本文抜粋 ->
"""

公式サイトのバイオによると、アトランタ州ローレンスビルで生まれ、子供の頃に教会で歌い始めたアミリアは、シンガーソングライターになる夢を叶えるためにロスに移住した。最初にロスに来た際にプロデューサーのPink Slipと出会い、それをきっかけに大学を中退したという。

移住して数ヶ月でパンデミックになって様々な計画が頓挫してしまったものの、昨年彼女はTikTokで自作の曲を歌い始め、わずか1週間で10万人のフォロワーを獲得して、最終的にレコード契約まで手にした。

今年は2月からフレッチャー(FLETCHER)の前座として北米を回っていたのだけれど、遂にEPがリリースされて、彼女自身のコンサートが行われることになったのだ。現在59万人を超えるTikTokフォロワーがいるだけのことはあって、チケットはすぐに完売。運良く入れたファンの大半が20歳前後の若者達で、ファッショナブルな人が多く、アミリアと同じオレンジ色のヘアーの女子が何人もいた。

DJがしばらく会場を暖めた後、9時すぎにバンドのメンバー3人が登場してイントロを演奏し始めた。すると、オレンジ色のキノコのような大きなフード付きジャケットを着てサングラスをかけたアミリアが颯爽と現れてステージに上がり、「Moves」を軽やかにラップし始めた。

ジャケットの下は太い毛糸を無造作に巻きつけたようなトップスで、きのこの茎みたいな色の太いボトムスを履いている。彼女が歌いながらフードとサングラスを取ると、幾つも小さく分けて縛ったネオンオレンジの髪が現れた。目の下を白くペイントしたメイクも尖ったオレンジのネイルも、全てがすごく個性的だけれど、アーティスティックでカワイイ。

階段2段分ぐらいの高さしかないステージを取り囲むようにして待っていた観客は一気に沸き立ち、彼女のラップに合わせて踊り出した。サビではハイトーンヴォーカルの熱唱になり、透明感のある伸びやかな声が親密な空間に広がっていく。

「次の曲はEPに入ってないんだけど、やるね!」という紹介で始まった「Over Flip Flops」で、アメリアは再びリズミカルなラップを繰り出し、サビでは叫んでいるかのように爆発的なヴォーカルを響かせて場内を盛り上げた。

"""

提供資料 ->
"""

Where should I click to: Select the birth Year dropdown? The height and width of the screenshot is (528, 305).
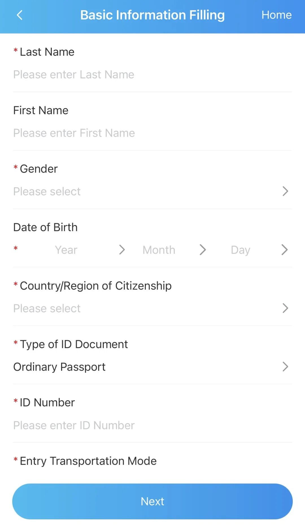tap(66, 250)
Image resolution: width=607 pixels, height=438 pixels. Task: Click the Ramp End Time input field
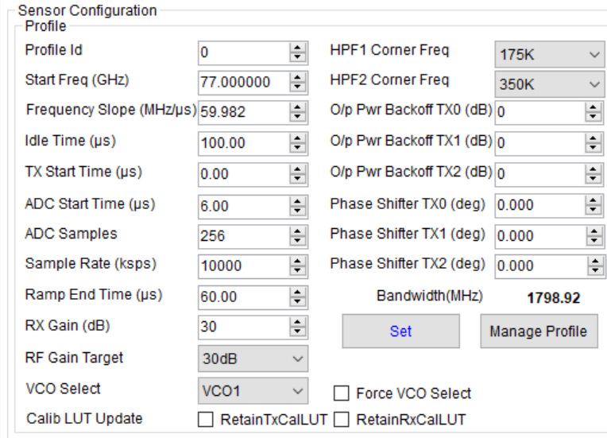point(244,297)
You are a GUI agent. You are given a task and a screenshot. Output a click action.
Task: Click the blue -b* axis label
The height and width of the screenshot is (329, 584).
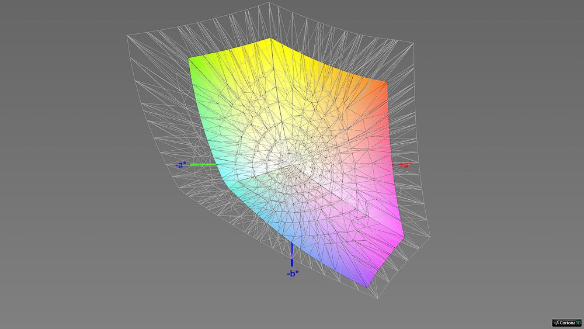(x=293, y=273)
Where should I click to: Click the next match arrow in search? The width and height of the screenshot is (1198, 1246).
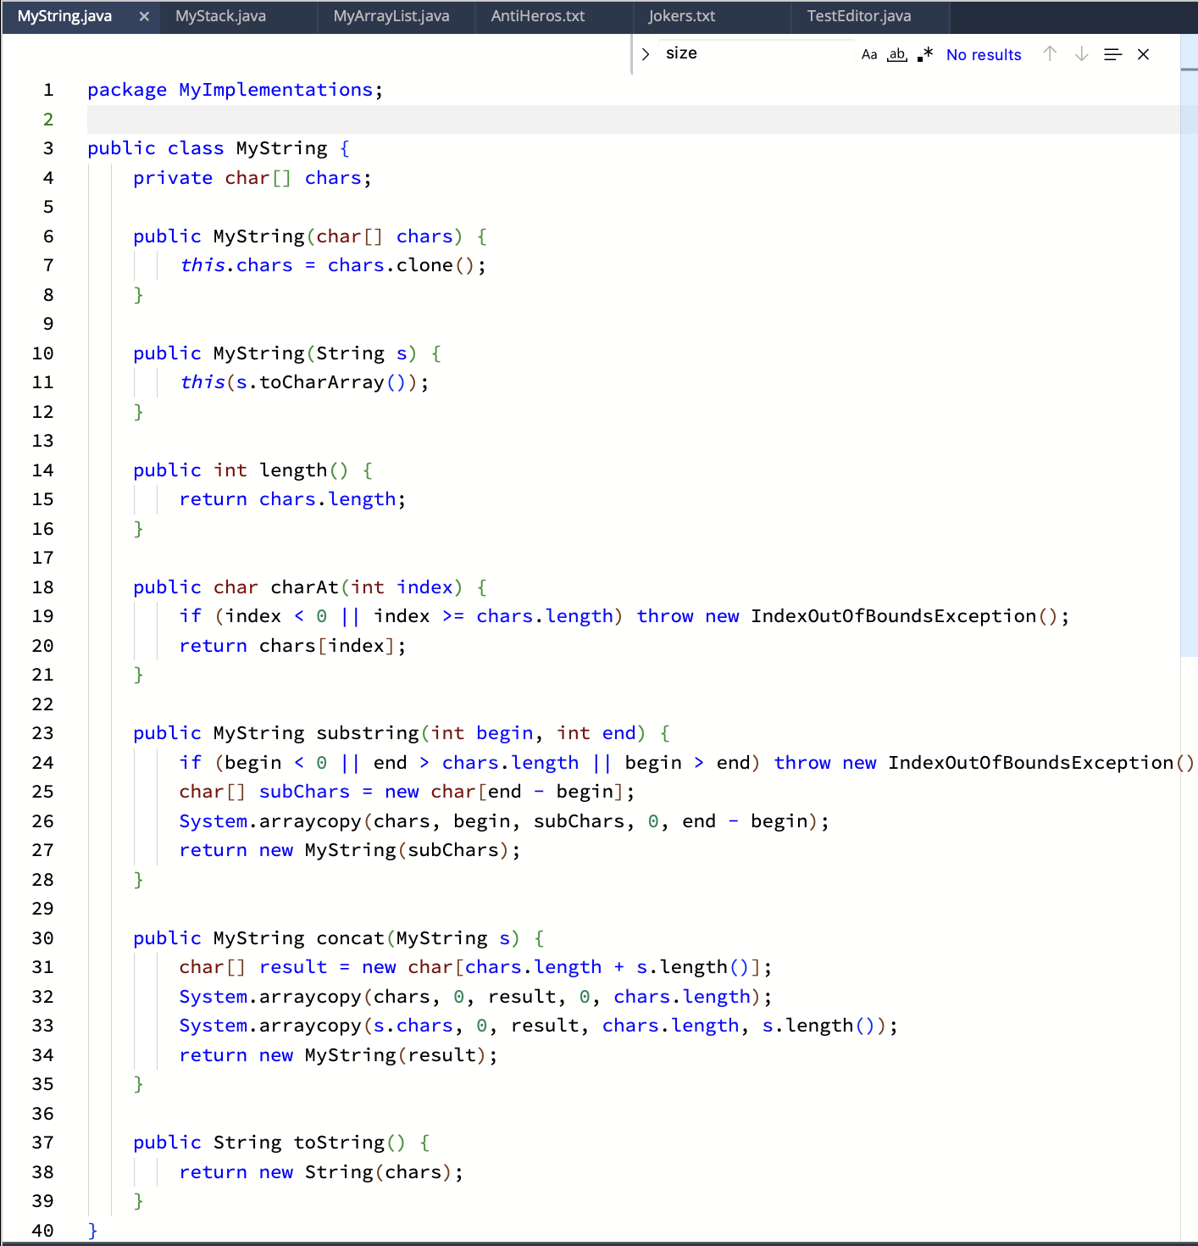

"""

課題 1 ->
本文によると、この歌手はTikTokで自作の曲を歌い始めてから、わずか1週間で何人のフォロワーを獲得したか。
課題 2 ->
本文のうち、「ジャケットの下は太い毛糸を無」から「ーティスティックでカワイイ。」までの部分を、そのまま書き写しなさい。
資料は本文とは別の出典から取られている。

解答全文 1 ->
10万人のフォロワーを獲得した。

解答全文 2 ->
ジャケットの下は太い毛糸を無造作に巻きつけたようなトップスで、きのこの茎みたいな色の太いボトムスを履いている。彼女が歌いながらフードとサングラスを取ると、幾つも小さく分けて縛ったネオンオレンジの髪が現れた。目の下を白くペイントしたメイクも尖ったオレンジのネイルも、全てがすごく個性的だけれど、アーティスティックでカワイイ。